=== Begin Enclosure ===
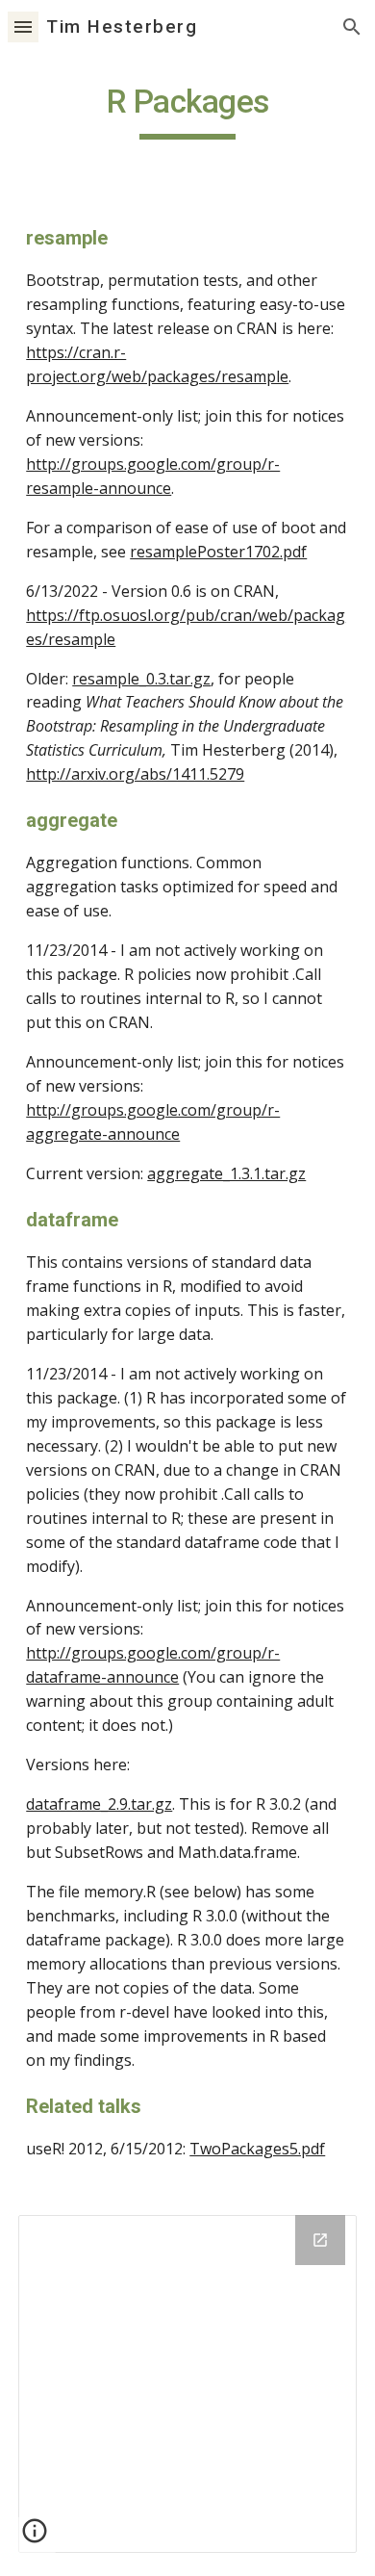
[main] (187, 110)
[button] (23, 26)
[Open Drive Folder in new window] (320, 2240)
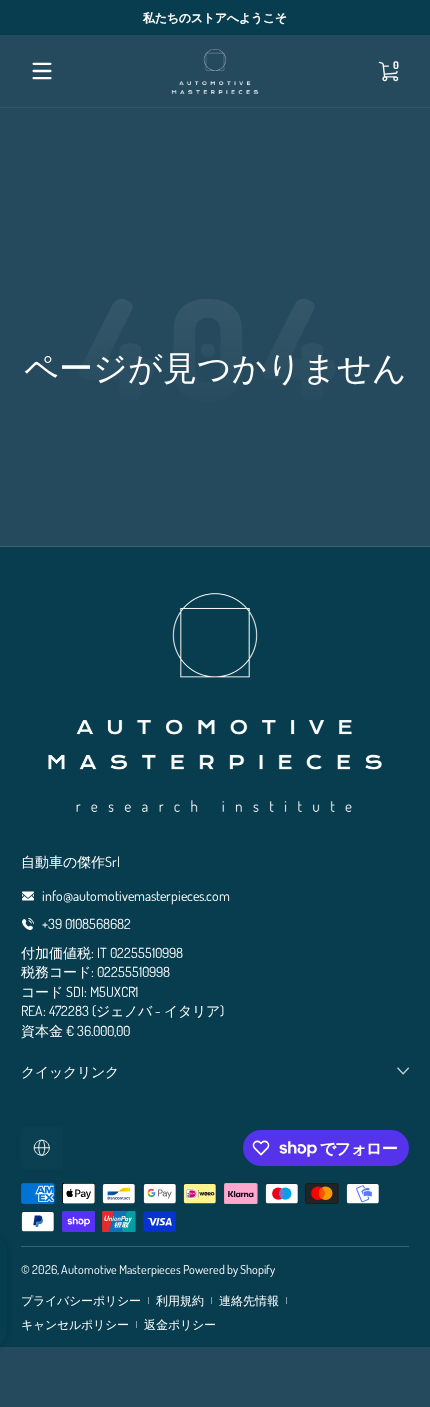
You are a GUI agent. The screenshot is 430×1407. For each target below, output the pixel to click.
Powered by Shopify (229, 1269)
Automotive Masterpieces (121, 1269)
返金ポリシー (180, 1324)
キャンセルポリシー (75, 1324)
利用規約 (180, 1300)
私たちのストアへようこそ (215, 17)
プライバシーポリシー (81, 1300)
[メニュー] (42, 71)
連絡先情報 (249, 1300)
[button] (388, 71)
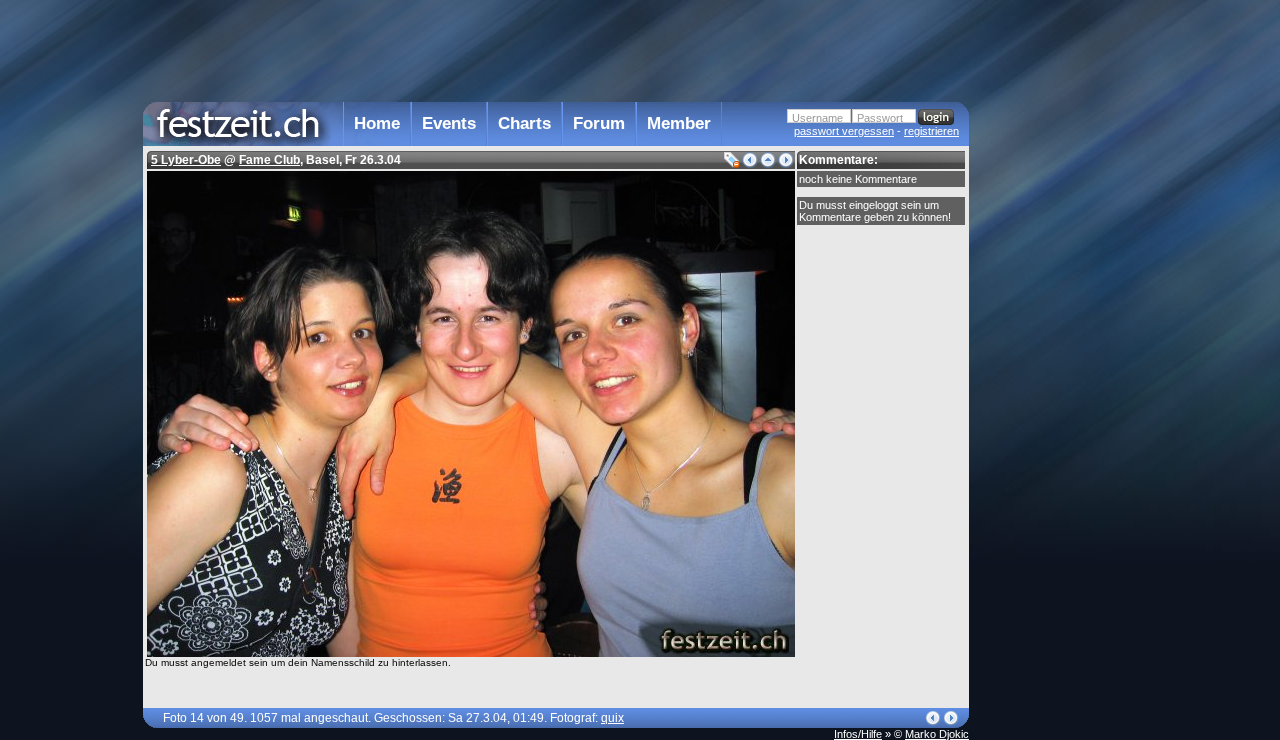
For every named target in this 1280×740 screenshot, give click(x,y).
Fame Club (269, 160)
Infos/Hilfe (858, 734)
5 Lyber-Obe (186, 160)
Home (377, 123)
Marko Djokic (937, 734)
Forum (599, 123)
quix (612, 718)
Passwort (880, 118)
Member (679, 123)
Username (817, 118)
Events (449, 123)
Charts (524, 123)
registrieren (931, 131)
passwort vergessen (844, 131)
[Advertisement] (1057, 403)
=== End Enclosure ===
**What you are asked to do:**
Would you please write out the entries in full, exactly as they read, but without pictures?

**Answer section:**
[main] (187, 110)
[button] (23, 26)
[Open Drive Folder in new window] (320, 2240)
You are a GUI agent. The screenshot is 430×1407. For each target below, output the pixel to click.
Powered by Shopify (229, 1269)
Automotive Masterpieces (121, 1269)
返金ポリシー (180, 1324)
キャンセルポリシー (75, 1324)
利用規約 (180, 1300)
私たちのストアへようこそ (215, 17)
プライバシーポリシー (81, 1300)
[メニュー] (42, 71)
連絡先情報 (249, 1300)
[button] (388, 71)
For every named target in this 1280×740 screenshot, give click(x,y).
Fame Club (269, 160)
Infos/Hilfe (858, 734)
5 Lyber-Obe (186, 160)
Home (377, 123)
Marko Djokic (937, 734)
Forum (599, 123)
quix (612, 718)
Passwort (880, 118)
Member (679, 123)
Username (817, 118)
Events (449, 123)
Charts (524, 123)
registrieren (931, 131)
passwort vergessen (844, 131)
[Advertisement] (1057, 403)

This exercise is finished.